Veteran Reporter to anchor ABC’s ‘This Week’ from August
No hearsay this. Speculation over. One of CNN’s best known personalities and interviewing veteran Christiane Amanpour will be ABC News’ newest anchor of “This Week.” She will take over the hot seat in August.
Amanpour, my current desktop hero, will also be the foreign affairs analyst on other ABC News programs and will be anchoring primetime documentaries on international subjects that are her domain.
“A highly respected journalist recognized around the world for her reporting, she brings to her new position a wealth of experience and knowledge, as well as a deep commitment to bringing news of the world to the American people,” ABC News president David Westin said in an internal email.
Amanpour, 52, is my favorite journalist on screen and also my ideal. She has spent 27 years at CNN where she most recently served as chief international correspondent and anchor of “Amanpour.”
In her 18 years as an international correspondent, Amanpour has reported on all the major crises from the world’s many hotspots, including Iraq, Afghanistan, the Palestinian territories, Iran, Israel, Pakistan, Somalia, Rwanda, the Balkans and the United States during Hurricane Katrina.
Amanpour (English pronunciation: /krɪstʃiˈɑːn ɑːmənˈpʊər/ ( listen) joined CNN in 1983 as an entry-level assistant on the network’s international assignment desk in Atlanta. She worked her way up to correspondent in CNN’s New York bureau before becoming an international correspondent in 1990. Her first major assignment was the Gulf War, and she has since covered wars, famine, genocide and natural disasters around the globe.

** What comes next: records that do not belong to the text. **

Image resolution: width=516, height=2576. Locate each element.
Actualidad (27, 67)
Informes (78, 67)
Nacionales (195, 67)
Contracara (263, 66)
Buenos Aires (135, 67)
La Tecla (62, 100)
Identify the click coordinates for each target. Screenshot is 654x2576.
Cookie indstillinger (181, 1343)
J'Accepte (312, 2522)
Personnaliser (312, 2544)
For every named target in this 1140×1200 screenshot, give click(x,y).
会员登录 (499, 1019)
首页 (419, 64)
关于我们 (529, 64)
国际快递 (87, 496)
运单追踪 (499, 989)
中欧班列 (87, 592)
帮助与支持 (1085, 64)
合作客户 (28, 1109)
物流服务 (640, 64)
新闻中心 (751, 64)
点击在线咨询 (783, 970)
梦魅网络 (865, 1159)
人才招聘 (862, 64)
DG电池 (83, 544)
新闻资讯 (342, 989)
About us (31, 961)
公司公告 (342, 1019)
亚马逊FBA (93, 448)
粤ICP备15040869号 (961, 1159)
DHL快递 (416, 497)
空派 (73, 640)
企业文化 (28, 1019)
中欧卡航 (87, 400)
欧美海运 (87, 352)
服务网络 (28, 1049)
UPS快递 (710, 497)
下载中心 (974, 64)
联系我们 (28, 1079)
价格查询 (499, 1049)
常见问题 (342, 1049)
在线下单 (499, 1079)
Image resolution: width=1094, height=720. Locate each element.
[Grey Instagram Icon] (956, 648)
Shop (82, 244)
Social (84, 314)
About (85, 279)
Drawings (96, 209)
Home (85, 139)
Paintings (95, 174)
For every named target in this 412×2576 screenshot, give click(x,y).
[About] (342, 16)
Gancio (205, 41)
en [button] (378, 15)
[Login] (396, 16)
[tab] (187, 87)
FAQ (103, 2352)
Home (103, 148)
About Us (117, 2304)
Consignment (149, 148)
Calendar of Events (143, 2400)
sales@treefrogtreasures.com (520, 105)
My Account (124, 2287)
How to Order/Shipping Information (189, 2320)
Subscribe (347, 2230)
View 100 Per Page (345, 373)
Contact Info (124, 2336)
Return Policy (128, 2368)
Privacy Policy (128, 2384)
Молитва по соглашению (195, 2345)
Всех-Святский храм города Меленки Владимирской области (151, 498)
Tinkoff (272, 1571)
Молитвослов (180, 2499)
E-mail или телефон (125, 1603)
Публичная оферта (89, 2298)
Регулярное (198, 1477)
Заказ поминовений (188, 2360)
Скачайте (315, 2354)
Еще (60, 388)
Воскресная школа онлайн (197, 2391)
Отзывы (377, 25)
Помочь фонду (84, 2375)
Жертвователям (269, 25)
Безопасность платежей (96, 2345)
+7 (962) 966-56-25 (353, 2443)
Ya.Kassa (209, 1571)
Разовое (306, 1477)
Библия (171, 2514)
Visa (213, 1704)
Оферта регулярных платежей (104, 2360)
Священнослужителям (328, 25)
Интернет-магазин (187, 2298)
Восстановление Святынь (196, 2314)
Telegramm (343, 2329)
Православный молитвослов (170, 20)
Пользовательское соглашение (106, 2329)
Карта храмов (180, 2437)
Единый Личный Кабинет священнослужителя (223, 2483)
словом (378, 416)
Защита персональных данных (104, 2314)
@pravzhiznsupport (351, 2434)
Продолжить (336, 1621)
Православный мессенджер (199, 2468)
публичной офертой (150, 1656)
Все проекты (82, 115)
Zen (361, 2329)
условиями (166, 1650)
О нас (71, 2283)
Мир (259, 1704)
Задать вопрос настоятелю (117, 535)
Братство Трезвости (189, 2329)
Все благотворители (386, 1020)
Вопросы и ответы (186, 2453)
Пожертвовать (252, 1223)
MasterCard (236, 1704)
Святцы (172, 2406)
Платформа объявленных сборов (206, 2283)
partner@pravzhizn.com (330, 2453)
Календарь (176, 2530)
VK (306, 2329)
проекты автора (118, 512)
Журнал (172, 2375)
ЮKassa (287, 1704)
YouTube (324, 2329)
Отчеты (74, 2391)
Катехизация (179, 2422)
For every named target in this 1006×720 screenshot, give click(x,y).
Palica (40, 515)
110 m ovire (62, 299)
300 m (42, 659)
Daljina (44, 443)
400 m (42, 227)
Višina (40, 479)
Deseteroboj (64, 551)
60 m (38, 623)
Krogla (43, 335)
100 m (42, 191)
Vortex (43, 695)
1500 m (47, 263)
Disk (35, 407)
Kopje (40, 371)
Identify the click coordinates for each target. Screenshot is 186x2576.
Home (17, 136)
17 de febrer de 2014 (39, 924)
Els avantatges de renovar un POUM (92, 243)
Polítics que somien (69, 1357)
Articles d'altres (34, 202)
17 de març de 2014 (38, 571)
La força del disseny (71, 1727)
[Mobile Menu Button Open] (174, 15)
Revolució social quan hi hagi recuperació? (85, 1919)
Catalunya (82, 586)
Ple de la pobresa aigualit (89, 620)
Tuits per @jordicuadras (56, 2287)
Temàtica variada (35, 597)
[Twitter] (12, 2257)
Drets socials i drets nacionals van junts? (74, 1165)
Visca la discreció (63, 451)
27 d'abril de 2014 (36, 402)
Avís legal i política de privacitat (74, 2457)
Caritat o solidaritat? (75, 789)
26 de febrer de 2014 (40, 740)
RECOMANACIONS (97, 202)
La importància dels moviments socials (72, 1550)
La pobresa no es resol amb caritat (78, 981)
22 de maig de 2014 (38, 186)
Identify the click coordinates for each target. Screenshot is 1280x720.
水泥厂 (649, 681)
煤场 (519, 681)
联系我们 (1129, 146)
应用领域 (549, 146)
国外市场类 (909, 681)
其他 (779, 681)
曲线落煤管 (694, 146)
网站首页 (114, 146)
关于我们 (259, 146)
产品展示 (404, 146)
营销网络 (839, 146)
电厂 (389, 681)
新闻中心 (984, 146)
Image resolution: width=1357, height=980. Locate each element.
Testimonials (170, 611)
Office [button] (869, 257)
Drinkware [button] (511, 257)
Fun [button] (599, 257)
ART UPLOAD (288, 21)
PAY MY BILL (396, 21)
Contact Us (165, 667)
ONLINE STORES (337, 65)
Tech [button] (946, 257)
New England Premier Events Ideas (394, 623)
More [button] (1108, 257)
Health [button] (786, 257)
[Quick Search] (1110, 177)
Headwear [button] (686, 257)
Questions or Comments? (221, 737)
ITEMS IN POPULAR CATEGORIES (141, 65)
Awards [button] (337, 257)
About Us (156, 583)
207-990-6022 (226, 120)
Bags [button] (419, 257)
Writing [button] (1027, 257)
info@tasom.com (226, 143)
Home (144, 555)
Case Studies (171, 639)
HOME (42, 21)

She has secured exclusive interviews with world leaders from the Middle East to Europe to Africa and beyond, including Iranian Presidents Mohammad Khatami and Mahmoud Ahmadinejad, as well as the presidents of Afghanistan, Sudan and Syria and Palestinian leader Yassar Arafat among others. After 9/11 she was the first international correspondent to interview British Prime Minister Tony Blair, French President Jacques Chirac and Pakistani President Pervez Musharraf.
Her body of work has earned an inaugural Television Academy Honor, nine News and Documentary Emmys, four George Foster Peabody Awards, two George Polk Awards, three duPont-Columbia Awards, the Courage in Journalism Award, an Edward R. Murrow award and other major journalism awards as well as honorary degrees from The American University of Paris, Georgetown University, New York University, Smith College, Emory University and the University of Michigan.
In 2007, Amanpour was made a Commander of the Most Excellent Order of the British Empire (CBE) by Queen Elizabeth II for her “highly distinguished, innovative contribution” to the field of journalism. In 1998, the City of Sarajevo named her an honorary citizen for her “personal contribution to spreading the truth” during the Bosnia war from 1992 to 1995.
She graduated summa cum laude from the University of Rhode Island with a bachelor of arts in journalism.
Amanpour, who will start in August, replaces George Stephanopoulos. He left the show in December to take over as co-host of ABC’s “Good Morning America.”